SOURCE TEXT:
- - - - -

# brown algae growing on my plants



## donkey (Jul 13, 2004)

Hi all
some of my plants are starting to grow some brown algae on them .the tank has only been set up for about a month .the tank is a 50x18x15 and it has 2 four foot tritons over it . ( hope this is ok for a 18 inch high tank ) the plants are growning well but i don't know why this brown algae is starting to grow on some of the plants .
:fish:


----------



## unirdna (Jan 22, 2004)

Hi donkey,
Welcome to the forum!
What you are experiencing in normal. You said your tank is only a month old, well ime, you can expect many other kinds of algae to show up before your tank settles after 3 months or so. Otocynclis (sp?) catfish are one of the best brown algae eaters I've seen. You might look into buying a handful of them to help keep it in check.


----------



## trenac (Feb 15, 2004)

Have you started testing N03 & P04? If so what are your readings?

Do you inject C02?


----------



## donkey (Jul 13, 2004)

thanks for the help so far guys .sorry i dont know what N03 & P04 are . and yes i am injecting C02


----------



## trenac (Feb 15, 2004)

NO3=nitrate
PO4=phosphate
I would strongly suggest getting test kits for the above. They are very important in keeping a balance in the planted tank.

It is good you are injecting CO2, this will help with the algae if you keep it between 20-30ppm. Along with a balance of nutrients.


----------



## djlen (Sep 14, 2003)

You can get all the necessary nutrient here:
http://www.gregwatson.com/
Click on PMDD Store and check it out. Good prices and all the elements in one location. He's a hobbiest and does this for other hobbiests.
trenac's suggestions about getting test kits for N and P are good ones. These two elements need to be monitored in order to keep things in spec.
You will find that doing so will improve the look and function of your tank.

- - - - -

REQUIRED TASKS:
1. Decide whether each statement below agrees with the forum thread on brown algae. Answer yes or no for each, and quote the words from the thread that settle it.
(a) The original poster's tank had been running for about a month.
(b) The original poster was not injecting CO2.
(c) Trenac advises keeping CO2 between 10 and 20 ppm.
2. Transcribe the passage of the brown algae thread that runs from "trenac's suggestions about" up to and including "of your tank.".

INFORMATION SHOWN:
- - - - -

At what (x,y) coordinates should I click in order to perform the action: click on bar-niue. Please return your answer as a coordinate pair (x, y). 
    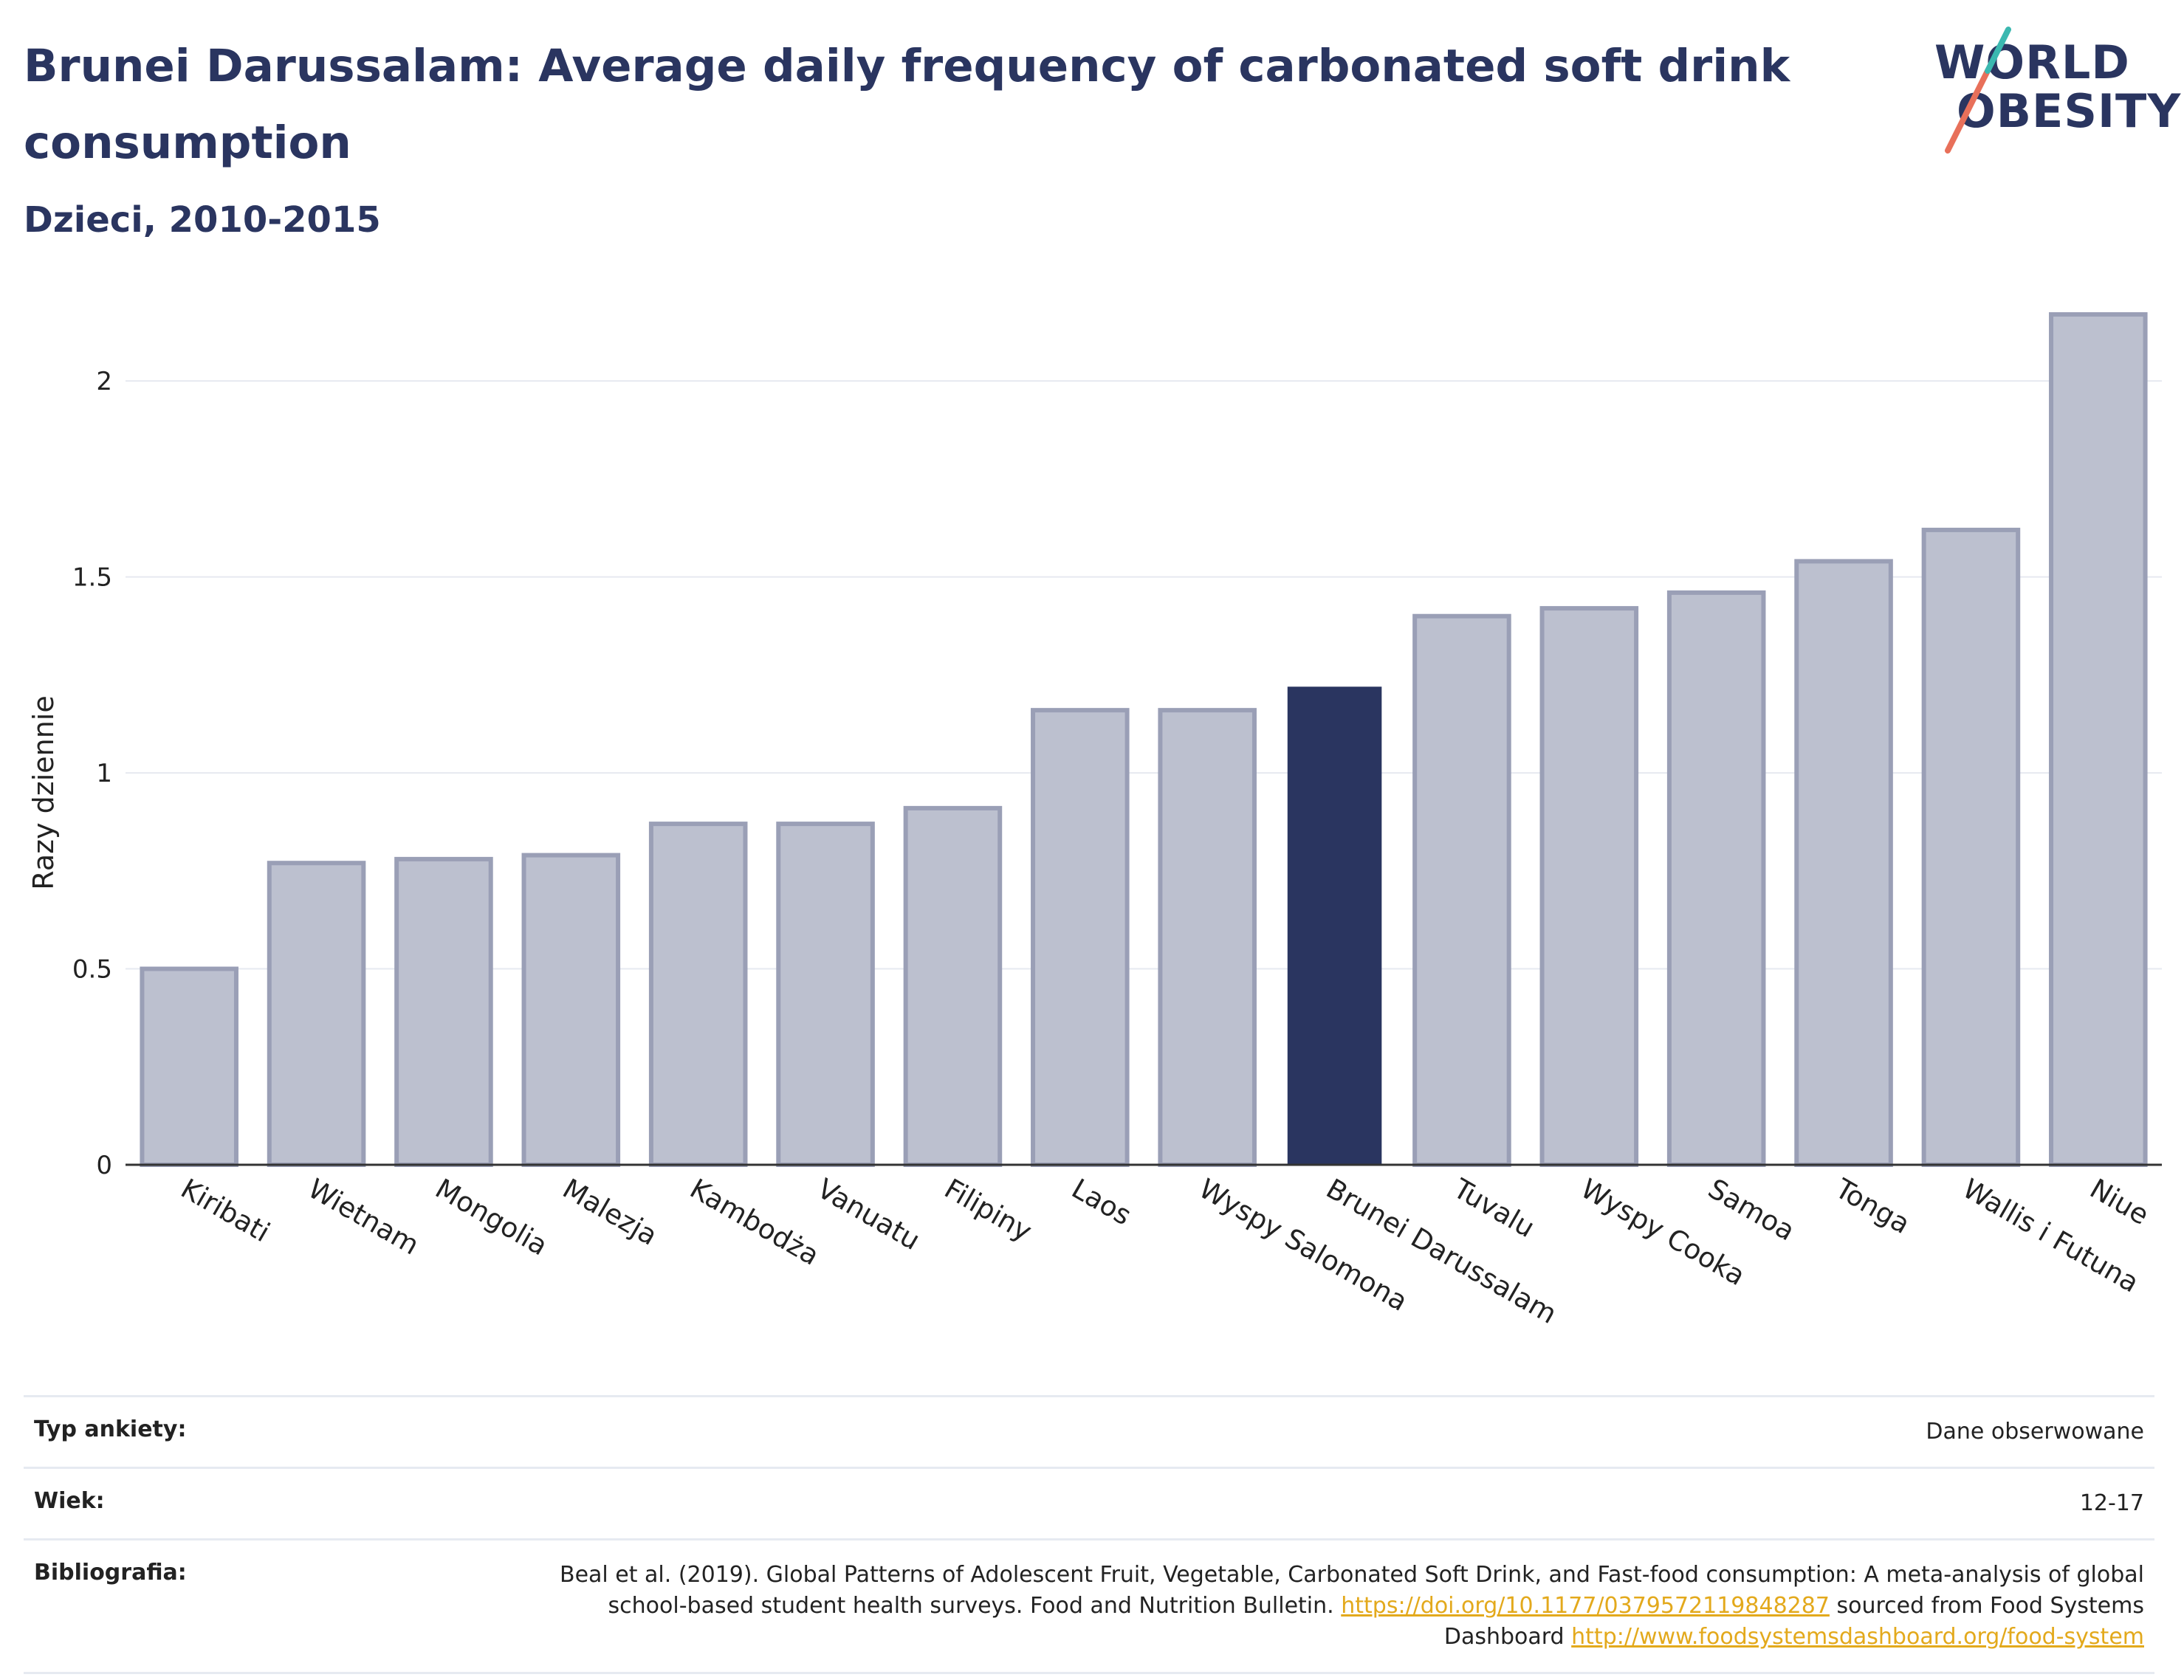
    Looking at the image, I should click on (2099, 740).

- - - - -

SET OF ANSWERS:
1.
(a) Yes: "the tank has only been set up for about a month"
(b) No: "and yes i am injecting C02"
(c) No: "if you keep it between 20-30ppm"

2.
trenac's suggestions about getting test kits for N and P are good ones. These two elements need to be monitored in order to keep things in spec.
You will find that doing so will improve the look and function of your tank.